Indy's Weblog
2016 May 23

Probability and Classification Basics

Machine Learning Basicss

Going over basics of Probability Theory

Independent Event = Probability of one event happening is no way affects the probability of another event occurring. Example: You roll a dice and toss a coin, the probability of landing any face of the dice is not affected by getting a head or tail on the coin. And vice versa.

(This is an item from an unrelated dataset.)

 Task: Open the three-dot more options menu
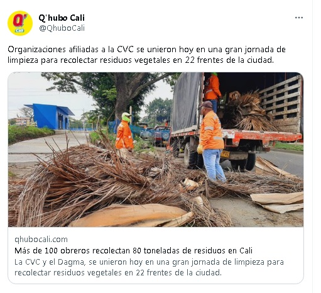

Mutually Exclusive Events = Two or more events that can not happen together. In set notation $A \cap B = {}$ Example: Roll a dice and landing on one face exclude the possibility of landing on another face

Dependent Event = Probability of one event happening affects the probability of another event happening. Example: You draw a card from a deck of cards and the probability of any other card drawn subsequently is affected by the probability of the first card drawn.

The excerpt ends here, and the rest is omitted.